La droite Gribouille

Alors que le PS, le PC et les écologistes attendent un geste du Premier ministre dans son discours de politique générale prévu demain pour se déterminer sur une non-censure éventuelle, la droite dite républicaine a fait savoir que cette ouverture à gauche serait considérée comme une rupture du contrat de gouvernement qui a été constitué par François Bayrou avec leur participation. Deux hypothèses sont possibles dans ce cas. Les Républicains se joignent à une motion de censure d’un autre parti, ou en déposent une à leur nom, ou bien les ministres de droite démissionnent en bloc, obligeant ainsi à un remaniement conséquent. Dans les deux cas, tel Gribouille, ils provoquent eux-mêmes l’évènement qu’ils disent vouloir éviter.

Pour sortir d’une telle contradiction, il n’existe qu’une ligne de crête, et elle est très étroite, par définition. Le Premier ministre va devoir éplucher son Petit Larousse et son dictionnaire des synonymes pour trouver un équivalent acceptable au mot que le Premier secrétaire du PS attend de son discours, celui de « suspension », tout en rassurant Gérard Larcher et ses amis sur le maintien des dispositifs principaux de la réforme. Le français étant une langue très riche et pleine de nuances, l’exercice est difficile mais pas impossible. Il y faut surtout une condition, c’est un accord sur l’acceptation du sens que donnera chaque interlocuteur au vocable retenu, en feignant de croire qu’il est le même pour tout le monde. Qui sait, « sur un malentendu, ça peut marcher ». Parmi les formulations possibles, on notera avec intérêt celle utilisée par Yaël Braun-Pivet, la présidente de l’Assemblée nationale, qui s’est dite « ne pas être opposée par principe à arrêter brièvement la réforme des retraites ». Chacun pourra tenter d’y retrouver ses petits.

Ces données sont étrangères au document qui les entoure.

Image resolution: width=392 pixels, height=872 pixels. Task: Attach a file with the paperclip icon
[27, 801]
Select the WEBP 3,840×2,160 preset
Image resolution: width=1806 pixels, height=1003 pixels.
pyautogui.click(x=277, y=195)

Mais surtout, cette macroniste de la première heure reconnait explicitement que cette réforme est profondément injuste, et qu’elle devrait être « améliorée », notamment en ce qui concerne la situation des femmes, dont la retraite est dramatiquement insuffisante dans de nombreux cas. Parbleu ! mais c’est bien sûr ! Voilà longtemps que les féministes, et une partie des autres réclament une égalité réelle des salaires, qui entraînerait mécaniquement une hausse des pensions calculées sur le revenu des actives, sans préjudice de mesures spécifiques. Que n’a-t-elle défendu cette position pour convaincre ses amis dans son propre parti quand il en était encore temps, pour bloquer une loi scélérate dont les Français ne voulaient pas, adoptée sans vote par 49,3 ? Il reste que François Bayrou n’en est qu’au début du parcours d’obstacles similaire à celui d’un concours hippique. Il devra affronter ensuite le gros morceau du budget 2025 et celui du financement de la Sécurité sociale, qui a fait chuter son prédécesseur, Michel Barnier. Et il sait que la moindre barre manquée sera synonyme d’élimination.